Matthew Schneider-Mayerson

Matthew Schneider-Mayerson (English) combines literary criticism, cultural studies, and sociology to examine the cultural and political dimensions of climate change, with a focus on literature and climate justice. His research topics include the influence of environmental literature on readers, eco-reproductive concerns and choices, and apocalyptic energy subcultures. At Colby, he’ll teach courses in the environmental humanities focused on the relationship between literature, media, and environmental injustice and action. Previously, he was the Cultures of Energy Postdoctoral Fellow at Rice University and an associate professor of environmental studies at Yale-NUS College in Singapore. He earned his doctorate in American studies at the University of Minnesota.


Ben Scharadin

Benjamin Scharadin (economics) investigates food insecurity and the impact of federal and state policies meant to address its negative effects on household health and well-being. Specifically, he looks at the role household time constraints and local food retail environments play in food insecurity. A visiting assistant professor at Colby for the last three years, he leads an upper-level economics elective centered around poverty and food insecurity. Previously, he taught at Washington and Lee University. Scharadin earned his doctorate in agriculture, environmental, and resource economics from Pennsylvania State University.  


Kerry Sonia

Kerry Sonia (religious studies) focuses her research on family and household religion in Iron Age Israel (ca. 1000-500 BCE). Her first book, Caring for the Dead in Ancient Israel, examines the veneration and ritual care of the dead in Ancient Israel reflected in archaeological evidence and biblical literature.
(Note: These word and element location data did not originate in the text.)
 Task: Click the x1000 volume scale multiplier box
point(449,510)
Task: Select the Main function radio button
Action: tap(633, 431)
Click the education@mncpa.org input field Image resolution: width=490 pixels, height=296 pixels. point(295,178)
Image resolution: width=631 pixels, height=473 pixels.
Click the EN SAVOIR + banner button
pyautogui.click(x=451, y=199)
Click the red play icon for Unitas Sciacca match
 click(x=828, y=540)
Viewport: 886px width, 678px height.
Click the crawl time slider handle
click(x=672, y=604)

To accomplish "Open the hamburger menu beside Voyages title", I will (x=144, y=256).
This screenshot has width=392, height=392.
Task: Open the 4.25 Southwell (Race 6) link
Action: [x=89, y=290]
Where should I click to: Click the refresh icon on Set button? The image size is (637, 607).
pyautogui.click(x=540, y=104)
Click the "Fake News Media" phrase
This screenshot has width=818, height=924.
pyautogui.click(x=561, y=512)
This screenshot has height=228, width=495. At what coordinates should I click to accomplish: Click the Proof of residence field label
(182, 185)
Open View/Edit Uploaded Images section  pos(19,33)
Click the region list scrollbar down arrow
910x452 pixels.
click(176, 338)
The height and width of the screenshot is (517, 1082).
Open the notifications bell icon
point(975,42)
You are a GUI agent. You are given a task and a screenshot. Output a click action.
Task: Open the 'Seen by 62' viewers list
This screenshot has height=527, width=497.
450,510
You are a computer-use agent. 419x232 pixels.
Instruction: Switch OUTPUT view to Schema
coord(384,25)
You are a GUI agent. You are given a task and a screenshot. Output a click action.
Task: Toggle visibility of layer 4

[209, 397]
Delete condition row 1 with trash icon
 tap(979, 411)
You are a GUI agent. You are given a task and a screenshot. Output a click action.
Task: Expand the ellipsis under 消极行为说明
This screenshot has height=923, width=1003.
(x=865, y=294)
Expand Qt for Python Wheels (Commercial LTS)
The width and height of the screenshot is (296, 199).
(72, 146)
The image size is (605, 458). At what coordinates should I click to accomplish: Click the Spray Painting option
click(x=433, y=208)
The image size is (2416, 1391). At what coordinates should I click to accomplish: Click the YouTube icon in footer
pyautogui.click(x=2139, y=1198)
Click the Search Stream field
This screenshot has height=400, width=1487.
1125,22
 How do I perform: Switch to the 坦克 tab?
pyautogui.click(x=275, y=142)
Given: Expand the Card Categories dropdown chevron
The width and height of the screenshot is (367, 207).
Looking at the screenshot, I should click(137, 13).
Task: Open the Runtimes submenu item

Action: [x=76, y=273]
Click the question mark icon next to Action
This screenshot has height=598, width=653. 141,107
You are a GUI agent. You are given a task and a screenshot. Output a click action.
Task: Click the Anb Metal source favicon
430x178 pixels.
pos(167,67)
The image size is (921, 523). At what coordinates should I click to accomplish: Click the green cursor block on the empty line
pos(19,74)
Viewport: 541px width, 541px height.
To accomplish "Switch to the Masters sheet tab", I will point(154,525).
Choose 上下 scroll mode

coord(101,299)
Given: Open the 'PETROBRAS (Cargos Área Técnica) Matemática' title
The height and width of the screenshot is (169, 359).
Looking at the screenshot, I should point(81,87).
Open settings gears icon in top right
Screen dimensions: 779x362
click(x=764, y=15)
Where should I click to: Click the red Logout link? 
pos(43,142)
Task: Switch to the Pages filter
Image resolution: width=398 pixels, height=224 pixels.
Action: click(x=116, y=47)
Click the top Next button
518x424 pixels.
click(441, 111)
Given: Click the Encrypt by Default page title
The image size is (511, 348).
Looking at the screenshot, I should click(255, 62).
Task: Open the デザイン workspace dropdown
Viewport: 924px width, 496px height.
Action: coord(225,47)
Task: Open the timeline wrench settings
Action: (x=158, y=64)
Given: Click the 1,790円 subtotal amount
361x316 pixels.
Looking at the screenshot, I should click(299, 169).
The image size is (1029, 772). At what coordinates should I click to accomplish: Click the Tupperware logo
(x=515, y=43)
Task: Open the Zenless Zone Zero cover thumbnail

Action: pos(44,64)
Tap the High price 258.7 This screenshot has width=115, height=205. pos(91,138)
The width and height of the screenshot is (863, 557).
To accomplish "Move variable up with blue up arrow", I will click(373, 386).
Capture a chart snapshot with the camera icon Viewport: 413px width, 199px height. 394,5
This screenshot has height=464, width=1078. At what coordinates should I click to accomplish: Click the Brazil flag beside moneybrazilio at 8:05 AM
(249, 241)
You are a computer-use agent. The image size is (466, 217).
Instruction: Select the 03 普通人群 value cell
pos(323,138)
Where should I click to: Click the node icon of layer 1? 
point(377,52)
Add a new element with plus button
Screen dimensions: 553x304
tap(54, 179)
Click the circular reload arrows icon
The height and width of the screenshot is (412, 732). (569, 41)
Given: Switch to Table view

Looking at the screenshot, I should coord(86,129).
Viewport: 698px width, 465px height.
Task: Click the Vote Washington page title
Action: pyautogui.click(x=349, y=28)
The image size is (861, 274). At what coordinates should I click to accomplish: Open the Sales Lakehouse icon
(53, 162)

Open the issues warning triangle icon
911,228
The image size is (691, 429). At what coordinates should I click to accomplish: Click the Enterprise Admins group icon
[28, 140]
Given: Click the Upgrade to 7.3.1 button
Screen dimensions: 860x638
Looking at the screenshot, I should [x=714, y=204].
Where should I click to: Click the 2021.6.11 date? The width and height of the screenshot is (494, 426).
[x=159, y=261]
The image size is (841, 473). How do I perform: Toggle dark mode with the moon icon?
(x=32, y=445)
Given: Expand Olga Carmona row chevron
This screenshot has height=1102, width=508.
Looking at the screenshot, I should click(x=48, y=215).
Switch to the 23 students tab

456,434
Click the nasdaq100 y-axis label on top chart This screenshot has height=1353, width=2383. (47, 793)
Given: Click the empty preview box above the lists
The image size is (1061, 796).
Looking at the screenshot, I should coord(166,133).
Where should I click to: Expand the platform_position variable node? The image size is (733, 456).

Her current book project focuses on the social and ritual dimensions of childbirth and miscarriage in ancient Israel. A visiting assistant professor for two years at Colby, she’s taught courses titled Gender, Sexuality, and the Bible as well as War and the Bible. Previously, she was an Andrew W. Mellon postdoctoral fellow at Bowdoin College and a research associate in the Women’s Studies in Religion Program at Harvard Divinity School. She’s also taught at Wheaton College, Washington and Lee University, and Brown University, where she received her doctorate in religious studies.


Yee Mon Thu

Yee Mon Thu (biology) uses her research lab to explore molecular mechanisms crucial for maintaining the integrity of genetic information by using approaches and tools in molecular biology, genetics, cell biology, and biochemistry. She uses budding yeast (also used for baking and brewing) and cancer cell lines as model systems to answer her research questions. Her courses at Colby will include genetics and molecular biology and a senior seminar titled Genome Instability and Cancer. Thu completed her post-doctoral training at the University of Minnesota, Twin Cities and taught at both Grinnell College and Allegheny College. She earned her doctorate in cancer biology at Vanderbilt University.